- Genre: Drama Web series
- Developed by: Balaji Telefilms
- Written by: Gibran Noorani
- Directed by: Ashish Shukla
- Starring: Divyendu Sharma; Anshul Chauhan; Mukul Chadda; Trisshna Mukherji; Zeishan Quadri; Rajesh Sharma; Satyajit Sharma; Gagan Anand;
- Country of origin: India
- Original language: Hindi
- No. of seasons: 1
- No. of episodes: 9

Production
- Producers: Ekta Kapoor Shobha Kapoor
- Production locations: Mumbai, Maharashtra India
- Editors: Vikas Sharma Vishal Sharma Sandip Bhatt
- Camera setup: Multi-camera
- Running time: 19-25 minutes
- Production company: Balaji Telefilms

Original release
- Network: ALT Balaji ZEE5
- Release: 18 November 2020

= Bicchoo Ka Khel =

Crime web series

Bicchoo Ka Khel is a Hindi-language crime thriller web series. Starring Divyendu Sharma in the lead, the series features Trishna Mukharjee, Anshul Chauhan, Mukul Chadda, Satyajit Sharma and Rajesh Sharma in key roles. It is a revenge drama that tells the tale of a young lad Akhil (Divyendu Sharma) from UP who challenges and mocks the legal system.

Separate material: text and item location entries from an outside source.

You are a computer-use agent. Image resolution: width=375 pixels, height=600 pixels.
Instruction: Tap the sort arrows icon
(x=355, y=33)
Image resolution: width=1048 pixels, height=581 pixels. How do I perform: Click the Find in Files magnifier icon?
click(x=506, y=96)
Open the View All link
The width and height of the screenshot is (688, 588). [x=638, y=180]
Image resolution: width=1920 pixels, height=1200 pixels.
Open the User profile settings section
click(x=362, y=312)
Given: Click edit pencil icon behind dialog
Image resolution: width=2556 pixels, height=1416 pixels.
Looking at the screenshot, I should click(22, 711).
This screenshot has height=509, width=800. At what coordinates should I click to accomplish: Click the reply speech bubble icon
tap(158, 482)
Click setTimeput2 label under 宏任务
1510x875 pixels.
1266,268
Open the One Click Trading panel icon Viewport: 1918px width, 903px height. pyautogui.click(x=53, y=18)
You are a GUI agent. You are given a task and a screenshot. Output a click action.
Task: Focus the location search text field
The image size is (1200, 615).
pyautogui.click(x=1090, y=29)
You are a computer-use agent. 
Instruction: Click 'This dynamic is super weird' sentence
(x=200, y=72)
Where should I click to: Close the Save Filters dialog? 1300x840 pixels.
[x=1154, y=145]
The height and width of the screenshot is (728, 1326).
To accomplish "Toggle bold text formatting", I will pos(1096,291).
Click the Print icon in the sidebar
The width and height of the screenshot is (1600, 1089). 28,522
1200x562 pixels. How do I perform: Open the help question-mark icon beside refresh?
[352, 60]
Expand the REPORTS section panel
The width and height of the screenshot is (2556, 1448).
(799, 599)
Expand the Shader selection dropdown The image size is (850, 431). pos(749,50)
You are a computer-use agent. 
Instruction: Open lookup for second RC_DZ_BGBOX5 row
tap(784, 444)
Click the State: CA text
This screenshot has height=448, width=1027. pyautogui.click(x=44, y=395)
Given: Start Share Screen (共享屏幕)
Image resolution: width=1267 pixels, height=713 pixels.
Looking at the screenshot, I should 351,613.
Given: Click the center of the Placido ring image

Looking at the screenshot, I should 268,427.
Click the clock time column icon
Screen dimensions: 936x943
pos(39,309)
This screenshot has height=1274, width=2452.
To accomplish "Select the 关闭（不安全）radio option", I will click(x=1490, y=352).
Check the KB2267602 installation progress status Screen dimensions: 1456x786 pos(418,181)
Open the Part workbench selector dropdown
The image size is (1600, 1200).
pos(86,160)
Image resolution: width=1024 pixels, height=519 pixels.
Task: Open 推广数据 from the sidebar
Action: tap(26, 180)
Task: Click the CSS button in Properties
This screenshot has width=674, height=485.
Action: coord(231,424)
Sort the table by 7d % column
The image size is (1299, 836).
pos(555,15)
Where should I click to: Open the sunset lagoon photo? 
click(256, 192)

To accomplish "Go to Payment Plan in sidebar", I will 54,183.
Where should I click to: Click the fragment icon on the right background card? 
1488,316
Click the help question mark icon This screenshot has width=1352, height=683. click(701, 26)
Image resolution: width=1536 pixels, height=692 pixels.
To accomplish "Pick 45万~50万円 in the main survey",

The series was released on 18 November 2020, and is available for streaming on both ZEE5 and ALT Balaji.

== Plot ==
The series revolves around mastermind killer Akhil who makes a confession before the police about why he committed a murder. He narrates the story about his life and challenges police officers that he would not get any punishment despite his confession.

== Cast ==
- Divyendu Sharma as Akhil Srivastava
- Anshul Chauhan as Rashmi Chaubey
- Mukul Chadda as Babu Shrivastav
- Trisshna Mukherji as Protima Chaubey
- Zeishan Quadri as Nikunj Tiwari
- Rajesh Sharma as Mukesh Chaubey
- Satyajit Sharma as Anil Chaubey
- Gagan Anand as Rajveer
- Akansha Thakur as Renu Singh
- Prashansa Sharma as Poonam Tiwari
- Abhinav Anand as Vikas
- Akash Sahay as Mahindra Singh
- Abhishekh Chauhan as Goldy Singh
- Gautam Babbar as Munna Singh
- Durgesh Kumar as Goli
- Shreedhar Dubey as Prem Kumar Pandey
- Firdous Khan as Mrs. Gupta

== Release ==
The series was released on 18 November 2020, and is available for streaming on both ZEE5 and ALT Balaji.

== Reception ==
Shubra Gupta from The Indian Express gave a mixed review stating "Divyenndu has a smart mouth on him, and makes the most of Bicchoo Ka Khel, but even he needs a new schtick." Archika Khurana from Times Of India gave 3 out of 5 stars and stated
"Fans of Divyenndu Sharma aka Munna Bhaiya from Mirzapur will not be disheartened with his act as Akhil Shrivastav. He is back with a bang – mouthing dialogues laden with cuss words, his expressions and comic timing is just brilliant. Anshul Chauhan as his girlfriend Rashmi Chaubey has nailed it. Her chemistry with Divyenndu is endearing and turns out to be one of the highlights of the show." Gautam Batra from Koimoi wrote "Anshul Chauhan is too good. She lends a very good performance and looks so cute. Her chemistry with Divyenndu is endearing and one of the highlights of the show." Prathyush Parasuraman from Filmcompanion stated the moview as "It's a feel-good low-budget masala genre."